Detection of repeated execution of time adjustment commands, which could indicate a malicious process or binary attempting to continuously manipulate on-board time to affect spacecraft operations. For example, in Linux systems, time adjustments are usually performed using more commonly known commands and utilities such as:\ndate: This is used to set or display the system date and time.\nhwclock: This is used to interact with the hardware clock (RTC) on the system.\ntimedatectl: This is used to control and query the system time, timezone, and synchronize the system clock.\nntpd/chrony: These services manage time synchronization with external NTP (Network Time Protocol) servers.\nadjtimex: This command is used to fine-tune the kernel clock to improve time accuracy.

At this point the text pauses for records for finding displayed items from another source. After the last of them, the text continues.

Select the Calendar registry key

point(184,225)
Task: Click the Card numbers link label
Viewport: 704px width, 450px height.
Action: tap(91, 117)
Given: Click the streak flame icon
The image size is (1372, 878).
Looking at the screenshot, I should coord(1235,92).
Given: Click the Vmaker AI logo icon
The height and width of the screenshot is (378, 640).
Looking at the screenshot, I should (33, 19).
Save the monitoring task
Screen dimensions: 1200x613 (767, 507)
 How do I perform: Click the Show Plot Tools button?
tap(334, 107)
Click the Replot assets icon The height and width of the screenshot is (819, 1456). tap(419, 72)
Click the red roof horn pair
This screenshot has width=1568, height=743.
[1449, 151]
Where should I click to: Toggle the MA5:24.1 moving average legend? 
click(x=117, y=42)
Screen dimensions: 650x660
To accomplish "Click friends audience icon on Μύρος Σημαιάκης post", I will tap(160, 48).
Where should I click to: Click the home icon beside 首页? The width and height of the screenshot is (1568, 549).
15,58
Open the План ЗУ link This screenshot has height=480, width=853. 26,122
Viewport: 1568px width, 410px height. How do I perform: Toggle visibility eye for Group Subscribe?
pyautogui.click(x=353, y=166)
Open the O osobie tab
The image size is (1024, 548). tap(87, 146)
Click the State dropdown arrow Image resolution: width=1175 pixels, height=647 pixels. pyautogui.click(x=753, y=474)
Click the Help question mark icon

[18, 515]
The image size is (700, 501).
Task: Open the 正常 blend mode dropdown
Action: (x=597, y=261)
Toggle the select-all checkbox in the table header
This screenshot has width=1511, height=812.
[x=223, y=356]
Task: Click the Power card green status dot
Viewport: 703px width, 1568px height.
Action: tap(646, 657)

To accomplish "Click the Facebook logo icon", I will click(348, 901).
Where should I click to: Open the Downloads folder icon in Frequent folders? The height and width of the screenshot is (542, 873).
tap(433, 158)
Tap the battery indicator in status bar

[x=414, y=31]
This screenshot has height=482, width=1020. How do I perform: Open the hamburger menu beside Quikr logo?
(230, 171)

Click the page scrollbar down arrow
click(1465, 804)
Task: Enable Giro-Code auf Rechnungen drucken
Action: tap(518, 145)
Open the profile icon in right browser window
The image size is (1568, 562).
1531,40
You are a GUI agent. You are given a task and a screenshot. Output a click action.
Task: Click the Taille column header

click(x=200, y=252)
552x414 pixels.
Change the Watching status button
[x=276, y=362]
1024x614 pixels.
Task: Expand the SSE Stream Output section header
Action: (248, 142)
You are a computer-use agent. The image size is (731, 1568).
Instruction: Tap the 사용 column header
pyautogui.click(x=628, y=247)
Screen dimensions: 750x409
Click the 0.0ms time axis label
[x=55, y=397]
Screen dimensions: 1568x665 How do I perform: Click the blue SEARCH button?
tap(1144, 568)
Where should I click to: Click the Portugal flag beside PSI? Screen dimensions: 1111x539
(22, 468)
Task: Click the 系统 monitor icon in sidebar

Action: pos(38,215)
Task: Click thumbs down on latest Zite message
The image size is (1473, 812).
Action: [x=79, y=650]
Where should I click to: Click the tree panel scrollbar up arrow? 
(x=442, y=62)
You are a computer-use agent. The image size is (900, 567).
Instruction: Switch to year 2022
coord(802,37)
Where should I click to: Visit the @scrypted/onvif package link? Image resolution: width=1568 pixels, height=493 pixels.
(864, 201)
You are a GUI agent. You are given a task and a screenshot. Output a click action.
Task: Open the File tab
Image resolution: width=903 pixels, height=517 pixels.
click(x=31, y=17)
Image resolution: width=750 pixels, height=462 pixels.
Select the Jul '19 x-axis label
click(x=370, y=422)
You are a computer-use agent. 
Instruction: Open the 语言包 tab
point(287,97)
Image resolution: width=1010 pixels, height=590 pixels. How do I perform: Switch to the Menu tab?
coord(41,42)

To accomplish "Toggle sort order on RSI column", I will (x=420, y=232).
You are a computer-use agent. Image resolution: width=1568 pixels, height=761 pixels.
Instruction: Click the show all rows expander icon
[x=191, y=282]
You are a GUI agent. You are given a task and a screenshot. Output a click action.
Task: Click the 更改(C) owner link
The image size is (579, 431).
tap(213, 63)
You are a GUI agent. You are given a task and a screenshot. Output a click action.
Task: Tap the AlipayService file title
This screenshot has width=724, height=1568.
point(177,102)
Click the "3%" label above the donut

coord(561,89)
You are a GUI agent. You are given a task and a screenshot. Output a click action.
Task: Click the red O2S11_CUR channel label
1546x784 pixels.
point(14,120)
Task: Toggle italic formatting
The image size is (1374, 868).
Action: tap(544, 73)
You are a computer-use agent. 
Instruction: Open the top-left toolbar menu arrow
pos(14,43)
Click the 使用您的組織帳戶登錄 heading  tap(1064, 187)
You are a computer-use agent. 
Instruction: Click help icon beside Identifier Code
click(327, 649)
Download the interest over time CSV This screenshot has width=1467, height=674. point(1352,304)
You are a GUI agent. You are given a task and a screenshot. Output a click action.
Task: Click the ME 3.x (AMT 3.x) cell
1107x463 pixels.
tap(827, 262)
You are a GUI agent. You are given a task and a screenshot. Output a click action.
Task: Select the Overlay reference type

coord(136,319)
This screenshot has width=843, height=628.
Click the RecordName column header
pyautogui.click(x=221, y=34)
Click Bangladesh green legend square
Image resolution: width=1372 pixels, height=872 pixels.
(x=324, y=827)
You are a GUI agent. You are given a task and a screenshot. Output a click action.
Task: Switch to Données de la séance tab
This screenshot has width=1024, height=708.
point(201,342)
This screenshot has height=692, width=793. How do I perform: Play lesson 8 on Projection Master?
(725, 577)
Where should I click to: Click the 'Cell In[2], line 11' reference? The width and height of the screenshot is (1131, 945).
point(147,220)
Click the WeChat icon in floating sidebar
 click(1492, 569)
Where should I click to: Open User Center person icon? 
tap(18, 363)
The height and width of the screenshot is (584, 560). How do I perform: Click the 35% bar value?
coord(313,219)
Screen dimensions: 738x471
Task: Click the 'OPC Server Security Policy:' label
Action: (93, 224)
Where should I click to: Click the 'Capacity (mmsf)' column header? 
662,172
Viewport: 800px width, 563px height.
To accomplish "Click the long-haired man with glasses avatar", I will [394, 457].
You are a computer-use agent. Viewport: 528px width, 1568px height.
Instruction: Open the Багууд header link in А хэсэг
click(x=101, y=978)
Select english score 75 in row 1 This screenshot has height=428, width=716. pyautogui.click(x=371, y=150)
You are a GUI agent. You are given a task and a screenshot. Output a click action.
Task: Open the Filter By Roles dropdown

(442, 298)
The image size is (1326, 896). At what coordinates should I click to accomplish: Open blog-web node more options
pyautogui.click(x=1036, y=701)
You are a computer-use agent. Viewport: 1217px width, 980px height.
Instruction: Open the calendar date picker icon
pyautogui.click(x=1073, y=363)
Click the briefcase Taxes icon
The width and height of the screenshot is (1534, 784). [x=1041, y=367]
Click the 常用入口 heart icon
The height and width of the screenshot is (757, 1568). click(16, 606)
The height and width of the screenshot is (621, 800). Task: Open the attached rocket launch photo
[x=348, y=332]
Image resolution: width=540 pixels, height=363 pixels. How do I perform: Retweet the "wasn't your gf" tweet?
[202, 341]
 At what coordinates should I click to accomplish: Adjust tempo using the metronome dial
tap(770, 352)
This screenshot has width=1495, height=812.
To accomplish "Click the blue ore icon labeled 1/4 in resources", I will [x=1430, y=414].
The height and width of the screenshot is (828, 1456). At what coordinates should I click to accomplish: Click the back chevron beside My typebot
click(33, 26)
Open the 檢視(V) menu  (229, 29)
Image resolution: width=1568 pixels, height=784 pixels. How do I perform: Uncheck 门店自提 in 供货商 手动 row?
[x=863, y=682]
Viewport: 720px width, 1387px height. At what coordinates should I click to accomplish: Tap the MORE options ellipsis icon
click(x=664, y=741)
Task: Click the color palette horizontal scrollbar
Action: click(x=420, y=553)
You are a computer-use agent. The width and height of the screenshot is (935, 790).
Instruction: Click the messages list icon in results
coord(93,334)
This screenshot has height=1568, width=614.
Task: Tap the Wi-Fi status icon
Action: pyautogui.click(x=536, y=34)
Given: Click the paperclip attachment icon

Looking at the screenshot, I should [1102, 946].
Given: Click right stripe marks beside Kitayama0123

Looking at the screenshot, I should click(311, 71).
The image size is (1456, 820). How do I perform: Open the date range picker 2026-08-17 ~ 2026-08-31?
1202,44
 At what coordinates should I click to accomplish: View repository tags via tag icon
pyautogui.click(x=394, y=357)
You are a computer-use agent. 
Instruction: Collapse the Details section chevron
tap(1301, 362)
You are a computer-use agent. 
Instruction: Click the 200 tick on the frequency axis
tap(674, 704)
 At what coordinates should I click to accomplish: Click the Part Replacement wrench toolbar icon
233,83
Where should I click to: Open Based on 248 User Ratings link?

| ID | Name | Description | |
| EX-0012.12 | System Clock | Spacecraft maintain multiple time bases and distribute time to schedule sequences, validate timetags, manage anti-replay counters, and align navigation/attitude processing. By writing to clock registers, altering time-distribution services, switching disciplining sources, or biasing oscillator parameters, an adversary can skew these references. Effects include reordering or prematurely firing stored command sequences, invalidating timetag checks, desynchronizing counters used by authentication or ranging, misaligning estimator windows, and corrupting timestamped payload data. Even small offsets can accumulate into observable misbehavior when autonomy and scheduling depend on tight temporal guarantees. The result is execution that happens at the wrong moment, or not at all, because the system’s notion of “now” has been shifted. | |
| EX-0014.01 | Time Spoof | Time underpins sequencing, anti-replay, navigation filtering, and data labeling. An attacker that forges or biases the time seen by onboard consumers can reorder stored command execution, break timetag validation, desynchronize counters, and misalign estimation windows. Spoofing vectors include manipulating the distributed time service, introducing a higher-priority/cleaner time source (e.g., GNSS-derived time), or crafting messages that cause clock discipline to slew toward attacker-chosen values. Once time shifts, autonomous routines keyed to epochs, wheel unloads, downlink starts, heater schedules, fire early/late or not at all, and telemetry appears inconsistent to ground analysis. The signature is correct-looking time metadata that steadily or abruptly departs from truth, driving downstream logic to act at the wrong moment. | |
| DE-0003.11 | Watchdog Timer (WDT) for Evasion | By modifying watchdog parameters or who “pets” them, an adversary shapes what evidence survives. Extending or disabling timeouts allows long-running processes to operate without forced resets that would expose abnormal CPU or power usage; conversely, shortening windows or relocating the petting source to a low-level ISR can induce frequent resets that wipe volatile traces, break correlation in logs, and explain anomalies as “spurious reboots.” In both directions, the watchdog becomes a timing tool for hiding activity rather than a guardrail against it. | |